Part of Advances in Neural Information Processing Systems 37 (NeurIPS 2024) Main Conference Track
Jieren Deng, Haojian Zhang, Kun Ding, Jianhua Hu, Xingxuan Zhang, Yunkuan Wang
This paper presents Incremental Vision-Language Object Detection (IVLOD), a novel learning task designed to incrementally adapt pre-trained Vision-Language Object Detection Models (VLODMs) to various specialized domains, while simultaneously preserving their zero-shot generalization capabilities for the generalized domain.
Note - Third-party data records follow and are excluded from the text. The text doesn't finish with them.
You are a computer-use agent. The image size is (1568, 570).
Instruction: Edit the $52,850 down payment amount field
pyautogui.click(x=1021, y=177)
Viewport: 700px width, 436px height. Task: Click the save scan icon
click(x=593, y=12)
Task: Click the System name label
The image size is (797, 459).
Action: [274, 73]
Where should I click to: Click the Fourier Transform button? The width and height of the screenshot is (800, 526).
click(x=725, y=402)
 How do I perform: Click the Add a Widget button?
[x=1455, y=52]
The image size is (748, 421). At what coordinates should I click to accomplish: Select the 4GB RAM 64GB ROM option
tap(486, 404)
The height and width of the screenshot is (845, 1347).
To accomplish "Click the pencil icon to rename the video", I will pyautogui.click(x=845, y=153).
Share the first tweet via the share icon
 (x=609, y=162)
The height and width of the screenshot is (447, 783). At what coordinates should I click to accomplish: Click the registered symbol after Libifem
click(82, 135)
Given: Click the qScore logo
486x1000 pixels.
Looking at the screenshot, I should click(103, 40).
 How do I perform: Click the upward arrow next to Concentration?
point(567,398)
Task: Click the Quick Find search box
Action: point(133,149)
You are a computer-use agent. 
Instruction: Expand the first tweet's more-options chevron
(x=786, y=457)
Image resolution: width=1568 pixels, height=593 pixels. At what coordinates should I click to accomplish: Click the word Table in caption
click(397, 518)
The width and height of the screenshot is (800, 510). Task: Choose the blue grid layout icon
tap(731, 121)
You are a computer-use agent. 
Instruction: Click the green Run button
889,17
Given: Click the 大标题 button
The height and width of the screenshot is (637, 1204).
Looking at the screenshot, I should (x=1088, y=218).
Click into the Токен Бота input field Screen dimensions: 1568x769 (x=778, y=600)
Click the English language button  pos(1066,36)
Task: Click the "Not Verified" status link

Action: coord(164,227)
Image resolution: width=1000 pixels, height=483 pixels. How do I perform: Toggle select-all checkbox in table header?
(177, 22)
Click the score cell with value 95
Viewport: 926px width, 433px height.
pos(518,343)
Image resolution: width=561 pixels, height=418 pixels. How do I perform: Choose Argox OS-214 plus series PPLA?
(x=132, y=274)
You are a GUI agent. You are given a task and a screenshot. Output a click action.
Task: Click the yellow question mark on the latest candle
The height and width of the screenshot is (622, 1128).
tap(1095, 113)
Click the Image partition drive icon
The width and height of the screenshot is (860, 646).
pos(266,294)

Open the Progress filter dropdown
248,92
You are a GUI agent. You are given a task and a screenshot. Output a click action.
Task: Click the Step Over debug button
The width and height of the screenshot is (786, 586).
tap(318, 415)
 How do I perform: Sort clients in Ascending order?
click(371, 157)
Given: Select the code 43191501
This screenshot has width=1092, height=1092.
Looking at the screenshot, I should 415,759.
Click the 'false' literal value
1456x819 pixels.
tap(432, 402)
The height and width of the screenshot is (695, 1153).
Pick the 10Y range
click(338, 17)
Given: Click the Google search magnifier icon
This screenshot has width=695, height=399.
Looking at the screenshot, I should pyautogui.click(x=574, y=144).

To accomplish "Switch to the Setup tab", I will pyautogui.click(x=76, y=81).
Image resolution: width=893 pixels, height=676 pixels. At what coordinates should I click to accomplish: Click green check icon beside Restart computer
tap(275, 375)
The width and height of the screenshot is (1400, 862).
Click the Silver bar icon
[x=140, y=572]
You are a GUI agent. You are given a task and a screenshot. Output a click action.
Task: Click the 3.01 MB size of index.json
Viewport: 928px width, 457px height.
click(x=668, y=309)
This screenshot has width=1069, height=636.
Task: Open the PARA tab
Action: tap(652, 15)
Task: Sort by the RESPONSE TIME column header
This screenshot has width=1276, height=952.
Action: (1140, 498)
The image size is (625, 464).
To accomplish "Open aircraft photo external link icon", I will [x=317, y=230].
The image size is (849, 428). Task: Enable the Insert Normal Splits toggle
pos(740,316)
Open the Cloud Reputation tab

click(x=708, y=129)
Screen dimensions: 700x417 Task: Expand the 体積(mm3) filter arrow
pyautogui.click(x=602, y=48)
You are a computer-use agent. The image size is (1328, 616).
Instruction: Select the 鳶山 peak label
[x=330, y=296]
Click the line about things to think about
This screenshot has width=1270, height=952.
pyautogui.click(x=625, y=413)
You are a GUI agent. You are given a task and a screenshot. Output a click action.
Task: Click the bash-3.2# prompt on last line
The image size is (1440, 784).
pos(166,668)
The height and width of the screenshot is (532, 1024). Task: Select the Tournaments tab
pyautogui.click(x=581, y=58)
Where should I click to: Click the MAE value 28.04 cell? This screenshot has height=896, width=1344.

To address this new challenge, we present the Zero-interference Reparameterizable Adaptation (ZiRa), a novel method that introduces Zero-interference Loss and reparameterization techniques to tackle IVLOD without incurring a significant increase in memory usage. Comprehensive experiments on COCO and ODinW-13 datasets demonstrate that ZiRa effectively safeguards the zero-shot generalization ability of VLODMs while continuously adapting to new tasks. Specifically, after training on ODinW-13 datasets, ZiRa exhibits superior performance compared to CL-DETR and iDETR, boosting zero-shot generalizability by substantial $\textbf{13.91}$ and $\textbf{8.74}$ AP, respectively. Our code is available at https://github.com/JarintotionDin/ZiRaGroundingDINO.